Policy Work on Firearms

The United States of America has a complicated relationship with guns. In 2008, the U.S. Supreme Court interpreted the Second Amendment to the Constitution as protecting an individual right to own a gun. At the same time, reasonable people disagree over whether gun ownership really is a constitutional right, and what regulations are permissible under existing precedent. Guns are prevalent in entertainment (from movies to video games), and statistics suggest there are more guns in the United States than people. As a result, notwithstanding the wishes of some people and the fears of others, it is not likely that guns will be regulated out of existence any time soon. 

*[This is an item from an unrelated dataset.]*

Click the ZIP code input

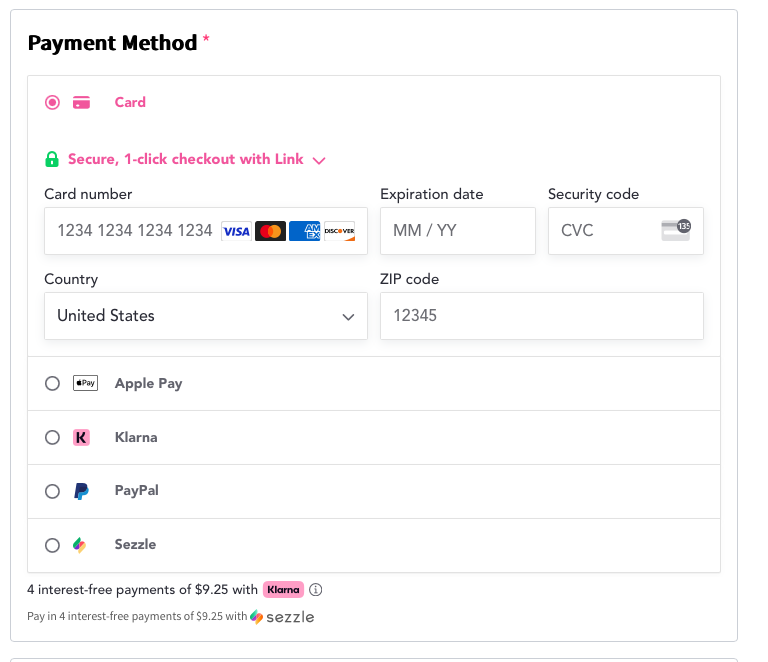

Scholars, activists, and the general public disagree about the ethics and justice of gun ownership and restrictions, about the consequences of gun ownership and restrictions for crime and accidental death, and about the politics of firearms, not just in the U.S. but worldwide. Even if a constitutional or moral right exists, it doesn’t tell us everything we need to know about the moral obligations we have toward others in how, or whether, we manufacture, sell, own, store, and carry guns. 

On November 11-13, 2022, the Center for Ethics in Society, hosted a group of political scientists, sociologists, historians, lawyers, and public health experts at a workshop - “The Ethics, Law, and Social Science of Self-Defense and Firearms” - to consider many of the issues associated with America’s gun culture. The workshop’s goal was to share research and advance the scholarly conversation on gun culture without the divisions and lack of nuance that characterizes the current debate. 

Publications

"Regulating Guns as Products"
Benjamin L. Cavataro, Villanova University Charles Widger School of Law
 
Benjamin L. Cavataro, Regulating Guns as Products, 92 Geo. Wash. L. Rev. 87 (2024) 

Available on SSRN at: https://papers.ssrn.com/sol3/papers.cfm?abstract_id=4418326

 

Abstract: 
Toy guns are subject to federal product safety regulation. Real guns are not. If a defect in an air rifle causes it to discharge without warning, the manufacturer would be required to promptly notify a safety regulator (the Consumer Product Safety Commission); to recall the air rifle; and to provide a repair, replacement, or refund to consumers. Yet when such defects occur in real guns, the firearms industry has no such obligation. This unique immunity from product safety regulation allows gun defects to go unremediated for far too long. The result is tragic: needless deaths and injuries of police officers, ordinary gun owners, children, and bystanders. 

This article argues that the status quo is unacceptable, and proposes a clear, workable solution. Congress should empower the Commission to regulate the safety of guns as products, without granting the Commission authority over "gun control" as traditionally understood. This approach resolves the inadequacies of industry self-regulation, tort, and state consumer law; appropriately leverages the existing Consumer Product Safety Act framework; and is consistent with the Commission’s longstanding oversight of holsters, gun locks, and gun safes. Under this approach, the firearms industry would be obligated to report safety defects, recall dangerously defective firearms, and offer remedies to consumers. The Commission could also consider adopting common-sense product safety standards (such as regulations to ensure that new firearms have functional safety devices, and do not discharge without a trigger pull), just as the Commission adopts safety standards for many other consumer products. But the Commission would be precluded from regulating guns to curtail gun violence or suicide, or to reduce guns’ prevalence. 

This approach is fully compatible with the Second Amendment in light of New York State Rifle and Pistol Association v. Bruen (2022). And lifting the firearms industry’s immunity from product safety law—thereby regulating guns as products—has helpful implications for broader debates on gun law and policy. By establishing that Commission regulation could simultaneously protect the public from harm and facilitate the right to lawful self-defense, this Article’s proposal demonstrates that some gun regulations can concurrently respect gun rights, uphold consumers’ rights, and protect lives—and, in doing so, reveals fissures between the interests of the gun industry and gun owners.